→ **Objective**:
Report each line of the entries that contains the word "Expand". Case counts.
==== Dataset
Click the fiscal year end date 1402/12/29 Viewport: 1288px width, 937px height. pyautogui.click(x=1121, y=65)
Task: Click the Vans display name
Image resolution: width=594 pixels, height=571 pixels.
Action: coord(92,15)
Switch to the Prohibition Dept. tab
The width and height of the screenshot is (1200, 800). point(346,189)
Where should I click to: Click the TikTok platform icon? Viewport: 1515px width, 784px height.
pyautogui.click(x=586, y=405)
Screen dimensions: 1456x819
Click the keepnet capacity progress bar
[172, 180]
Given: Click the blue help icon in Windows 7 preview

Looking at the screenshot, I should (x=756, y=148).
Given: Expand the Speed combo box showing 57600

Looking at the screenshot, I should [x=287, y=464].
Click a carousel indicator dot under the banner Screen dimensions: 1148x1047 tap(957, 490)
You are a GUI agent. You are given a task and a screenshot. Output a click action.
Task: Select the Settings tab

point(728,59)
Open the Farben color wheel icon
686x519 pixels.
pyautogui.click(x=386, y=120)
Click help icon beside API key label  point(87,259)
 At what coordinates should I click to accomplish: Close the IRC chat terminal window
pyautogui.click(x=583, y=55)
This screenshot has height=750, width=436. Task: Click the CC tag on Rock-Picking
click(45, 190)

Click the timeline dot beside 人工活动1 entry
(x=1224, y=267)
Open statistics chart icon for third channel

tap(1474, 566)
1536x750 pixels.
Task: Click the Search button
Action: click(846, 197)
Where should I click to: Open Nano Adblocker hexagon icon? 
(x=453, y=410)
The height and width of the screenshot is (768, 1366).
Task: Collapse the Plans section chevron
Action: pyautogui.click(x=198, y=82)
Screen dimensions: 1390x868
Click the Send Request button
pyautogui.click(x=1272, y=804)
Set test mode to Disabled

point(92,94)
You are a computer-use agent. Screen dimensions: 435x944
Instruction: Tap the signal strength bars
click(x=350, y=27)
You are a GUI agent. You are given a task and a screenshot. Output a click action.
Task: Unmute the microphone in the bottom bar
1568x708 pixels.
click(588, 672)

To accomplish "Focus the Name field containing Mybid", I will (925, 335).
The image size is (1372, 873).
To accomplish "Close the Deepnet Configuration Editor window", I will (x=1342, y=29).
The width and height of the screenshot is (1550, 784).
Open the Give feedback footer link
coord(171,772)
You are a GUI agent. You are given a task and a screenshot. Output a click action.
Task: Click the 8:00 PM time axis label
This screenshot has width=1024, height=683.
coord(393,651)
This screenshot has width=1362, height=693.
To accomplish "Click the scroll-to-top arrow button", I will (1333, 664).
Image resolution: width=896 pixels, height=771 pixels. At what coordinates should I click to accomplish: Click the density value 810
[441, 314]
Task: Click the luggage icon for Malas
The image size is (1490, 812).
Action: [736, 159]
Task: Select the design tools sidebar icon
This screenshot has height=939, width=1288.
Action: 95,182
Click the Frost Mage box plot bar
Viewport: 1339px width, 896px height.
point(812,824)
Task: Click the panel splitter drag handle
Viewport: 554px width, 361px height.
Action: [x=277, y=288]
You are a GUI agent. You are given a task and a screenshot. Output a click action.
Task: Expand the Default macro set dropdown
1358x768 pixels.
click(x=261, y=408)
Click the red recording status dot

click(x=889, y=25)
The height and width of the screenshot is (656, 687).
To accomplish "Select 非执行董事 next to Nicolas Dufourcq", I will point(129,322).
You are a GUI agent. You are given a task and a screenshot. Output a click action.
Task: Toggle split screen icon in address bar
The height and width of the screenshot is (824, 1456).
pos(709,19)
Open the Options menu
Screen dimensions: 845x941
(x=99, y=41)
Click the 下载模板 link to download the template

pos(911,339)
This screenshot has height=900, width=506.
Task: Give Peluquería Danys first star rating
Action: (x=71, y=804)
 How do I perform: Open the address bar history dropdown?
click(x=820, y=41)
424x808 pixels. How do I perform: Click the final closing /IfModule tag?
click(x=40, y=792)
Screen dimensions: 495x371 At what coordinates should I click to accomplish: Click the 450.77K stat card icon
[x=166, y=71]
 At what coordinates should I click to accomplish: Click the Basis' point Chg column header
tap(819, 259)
========
→ **Written solution**:
Given: Expand the Speed combo box showing 57600
Task: Expand the Default macro set dropdown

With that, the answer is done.